- _WORK ORDER 1_
In the article on Fred Volkmar and the history of autism, in what year was the word "autism" coined?
- _WORK ORDER 2_
Continue the article on Fred Volkmar and the history of autism from where it stops.

-------- READING TEXT

Fred Volkmar, M.D. Chief, Child Psychiatry & Director, Yale Child Study Center
By Joan Baum, Ph.D.
When the word “autism” was coined in 1912 by Swiss psychiatrist Paul Eugen Bleuler, originally a follower of Freud, it was understood as a form of “schizophrenia,” a term also invented by Bleuler one year earlier. The irony is that “schizophrenia” was intended to replace the phrase “dementia praecox,” which means early onset of madness, but as research went forward on autism, late in the last century, it became increasingly apparent that autism as a cognitive and social disorder was not a form of schizophrenia but something unique and that its onset was in early childhood. As Dr. Fred R. Volkmar, the eminent director of Yale University’s Child Study Center, points out, Bleuler’s definition of schizophrenia as four A’s—ambivalence, affect, [a loosening of] associations and … autism—confused the picture for a time, and it was not clear that or how autism was different from childhood schizophrenia. Later on in the 20th century and to this day, confusion would also emerge over differentiating between autism and Asperger’s syndrome.
Dr. Volkmar, whose medical expertise includes the history of psychological disorders, is, in addition to being the director of the Child Study Center, the Irving Harris Professor of Child Psychiatry, Pediatrics and Psychology at Yale University School of Medicine and also Chief of Child Psychiatry at Children’s Hospital at Yale-New Haven. He is well aware of the complexity of reasons that have made it difficult to arrive at clear and unambiguous definitions of the related disorders. He notes, for example, that in 1943, when Leo Kanner, the first child psychiatrist in this country, was at Johns Hopkins, he introduced a description of infantile autism in the journal, Nervous Child, but that it was strongly believed—up until the 1970s—that autism was a kind of childhood schizophrenia. In 1944, just one year after Kanner’s paper, Hans Asperger published results of his observation of symptoms that strongly suggested something that was not a subset of autism, a finding that would lead to the eponymous designation of Asperger’s syndrome. It would be Dr. Volkmar, however, in 1994, whose definition of Asperger’s syndrome in the 4th edition of the Diagnostic and Statistical Manual (DSM-IV) would become standard as a set of guidelines for screen testing and diagnosis. In both cases, however, autism and Asperger’s, his work would help push back the period of diagnosis.

----------------
-------- SUPPLIED ENTRIES

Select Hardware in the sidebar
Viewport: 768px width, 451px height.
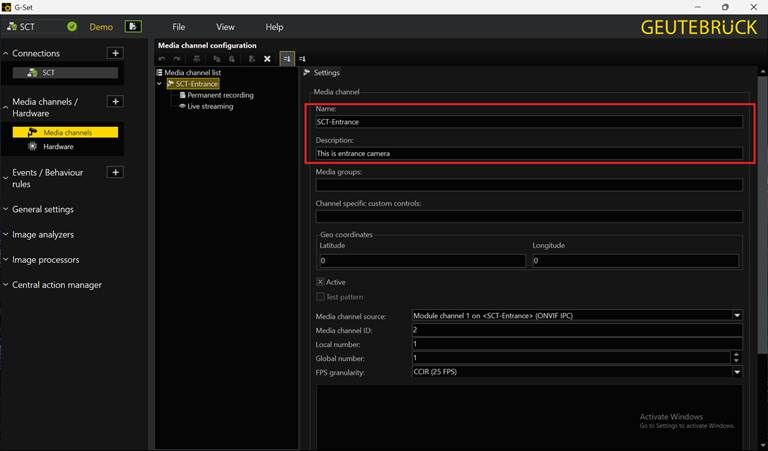coord(58,147)
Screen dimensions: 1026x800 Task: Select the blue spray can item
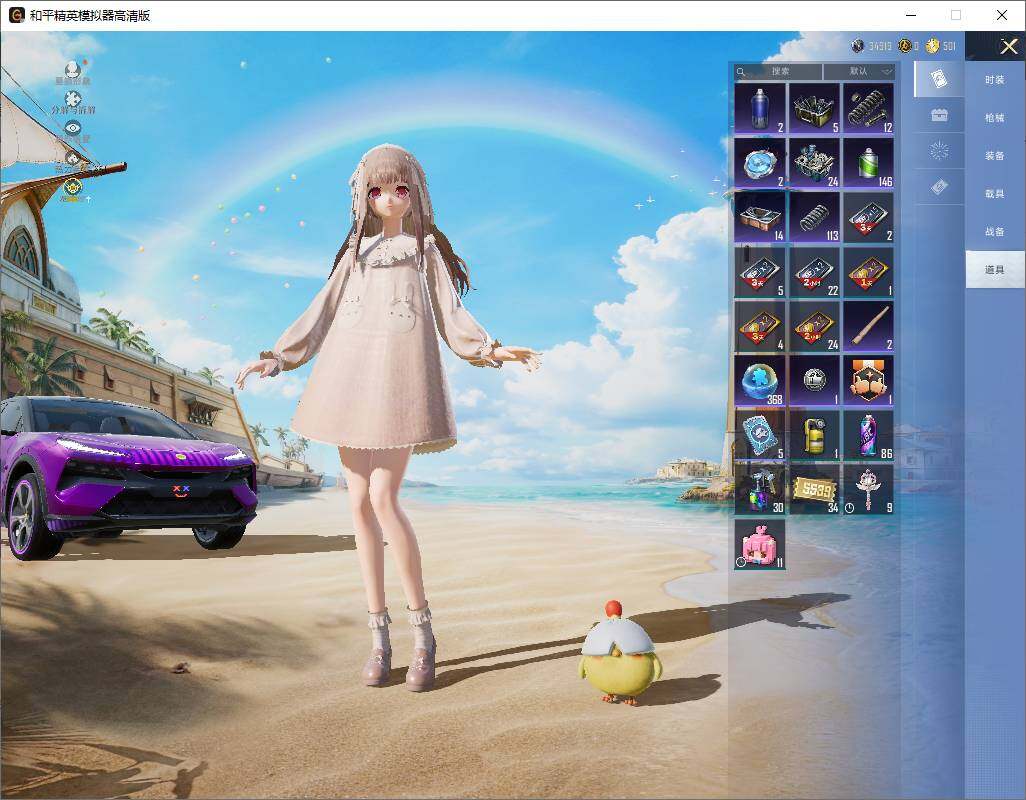760,109
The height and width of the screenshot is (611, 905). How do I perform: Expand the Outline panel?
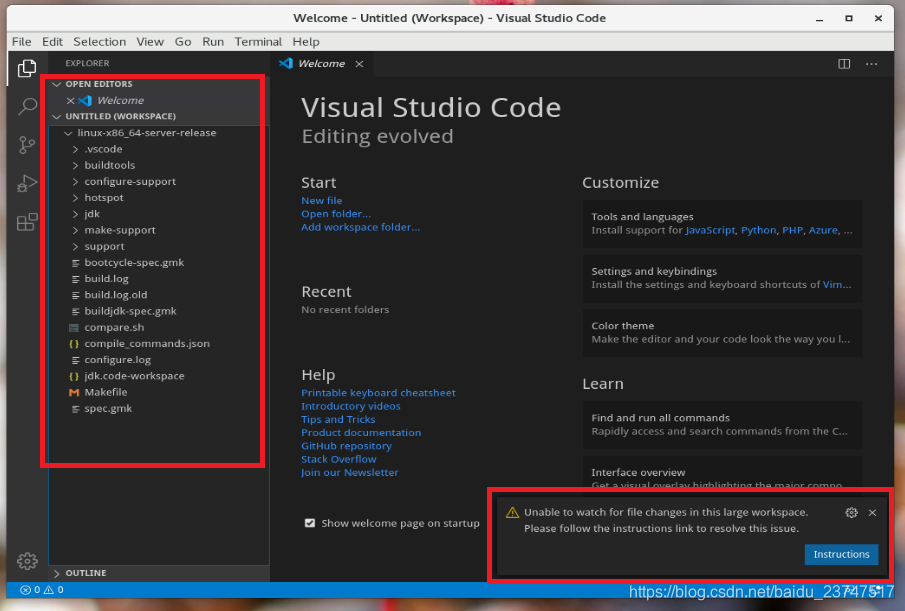click(85, 573)
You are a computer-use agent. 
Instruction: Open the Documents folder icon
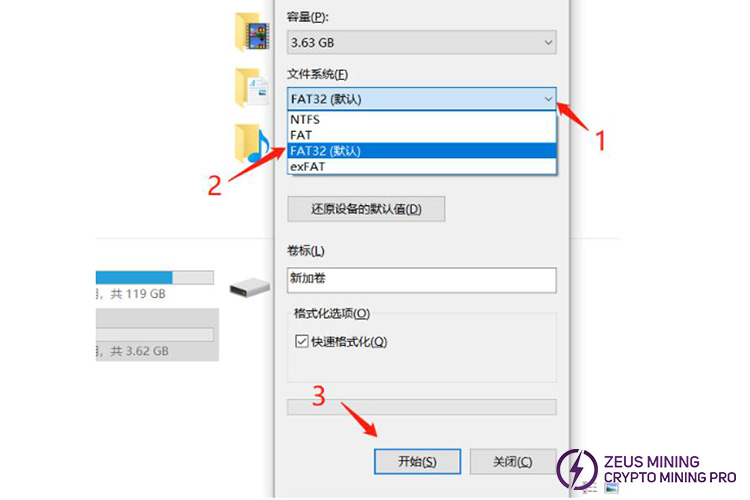(x=252, y=88)
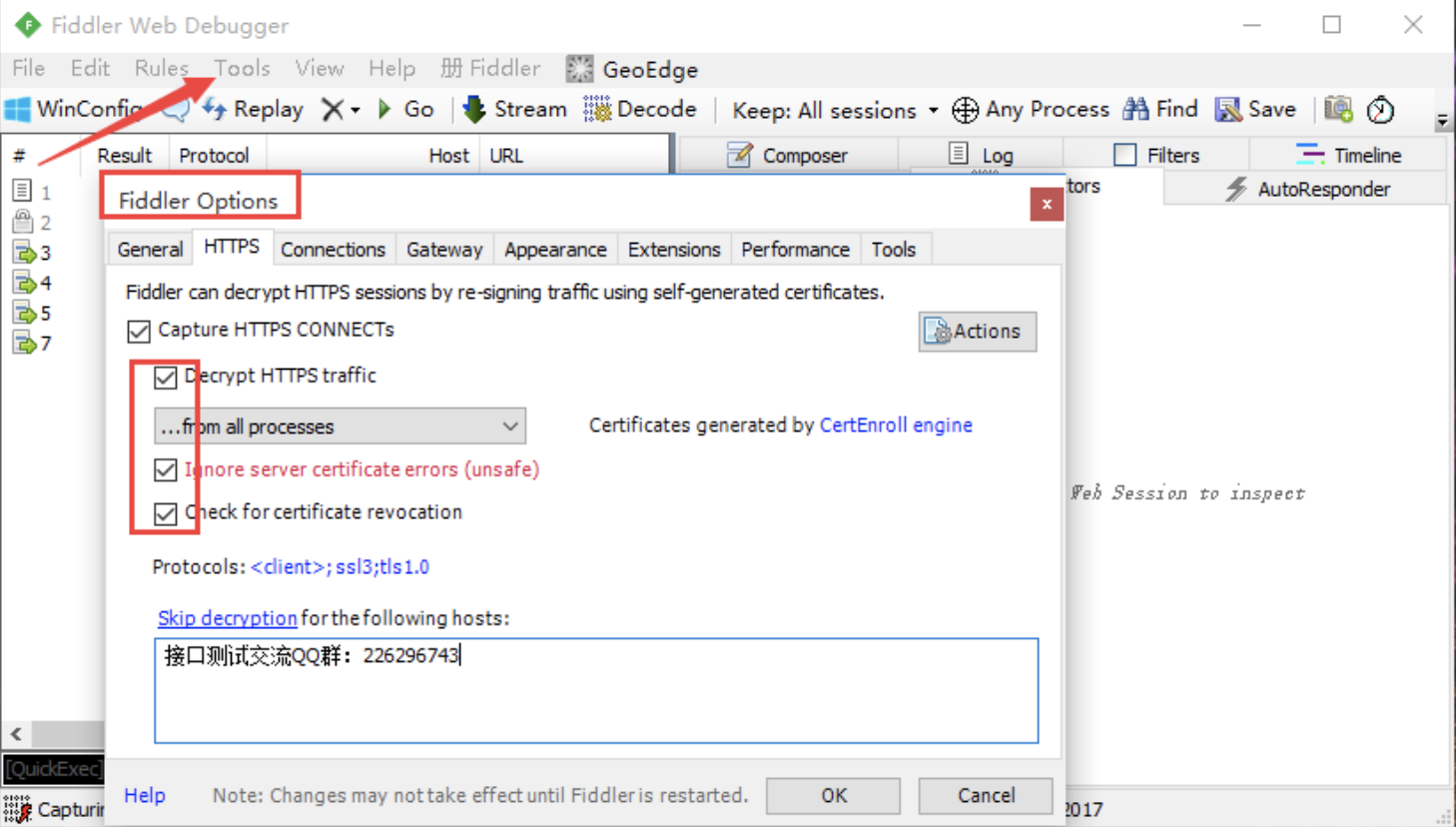
Task: Click the timer stopwatch icon in toolbar
Action: pos(1380,110)
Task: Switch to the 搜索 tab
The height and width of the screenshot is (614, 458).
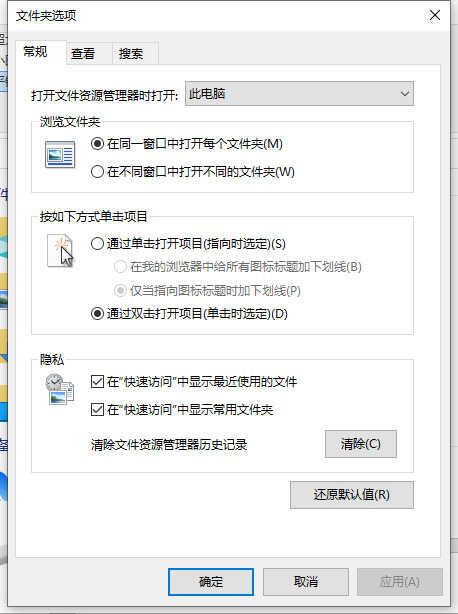Action: [131, 54]
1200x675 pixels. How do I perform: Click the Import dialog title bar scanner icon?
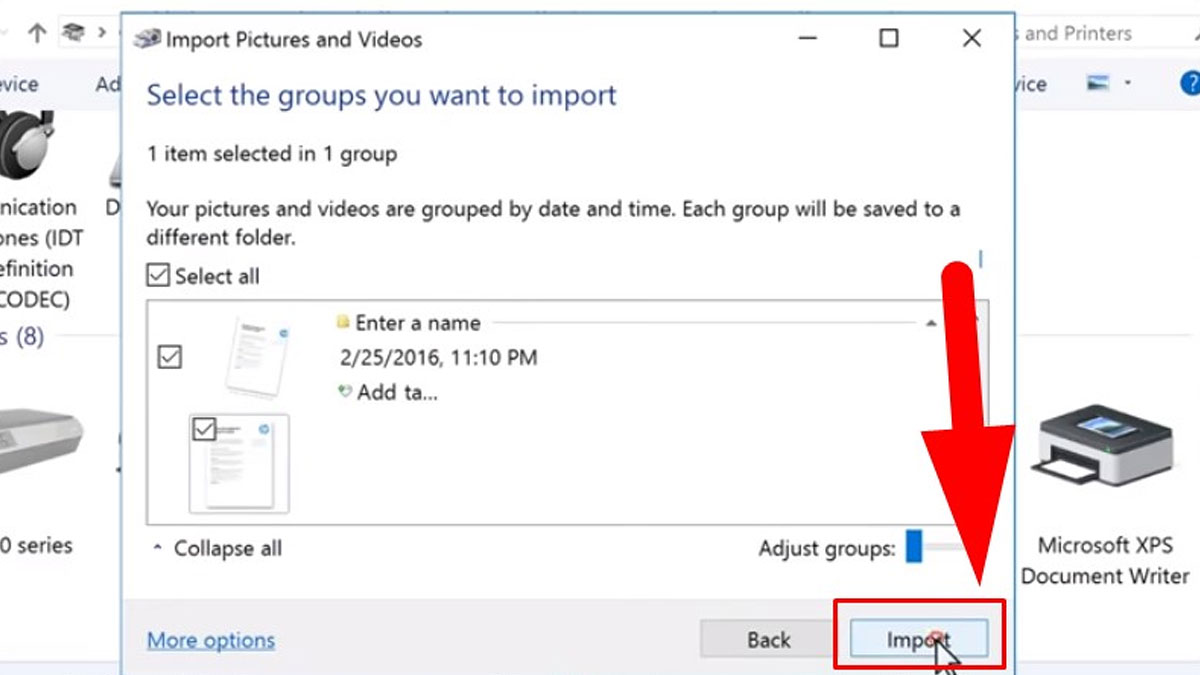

----------------

- _ANSWER SPACE 1_
1912

- _ANSWER SPACE 2_
As Dr. Volkmar says, research—particularly large group studies done on psychotic children in England in the ’70s based on visual and auditory tasks—confirmed that autism can be detected in the very young, as early as six weeks, and that it has a strong non-cognitive component. Studies of identical and, to a lesser extent, fraternal twins have shown that autism is basically a disorder of social as well as cognitive impairment, and that both autism and Asperger’s reveal “strong genetic involvement.” Although there is still debate about Asperger’s syndrome as a form of autism and data show differences between the two, it is fair to say that both are characterized by deficits in normal social interaction. Most, though not all autistic children manifest severe language difficulty, are intellectually deficient, and lack social motivation and engagement, Dr. Volkmar notes. Non-autistic people use all sorts of physical communication cues—posture, facial gesticulation, tone of voice—whereas the autistic “at the most able level are focused literally on the words” and will miss the appropriate social dimensions. As for those diagnosed with Asperger’s syndrome, they tend to be highly communicative verbally, though focused, idiosyncratically and in a consuming manner, on particular things. They seem very bright, and often are, but they struggle with non-verbal skills.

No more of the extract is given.